* **WORK REQUIRED**
Repeat every line from the line containing "You are a computer-use" to the end of the data, exactly. Leave the pictures out.

***

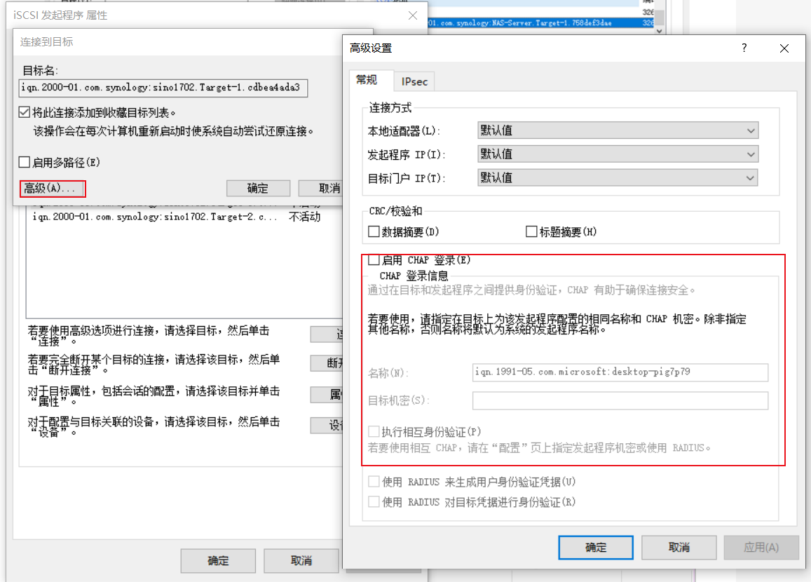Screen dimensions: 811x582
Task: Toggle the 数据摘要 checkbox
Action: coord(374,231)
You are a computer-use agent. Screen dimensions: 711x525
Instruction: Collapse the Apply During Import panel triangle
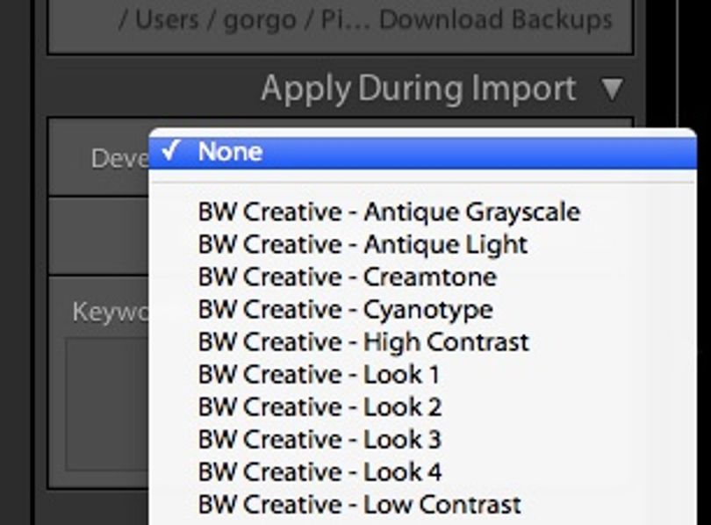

***

* **SOLUTION**
You are a computer-use agent. Screen dimensions: 711x525
Instruction: Collapse the Apply During Import panel triangle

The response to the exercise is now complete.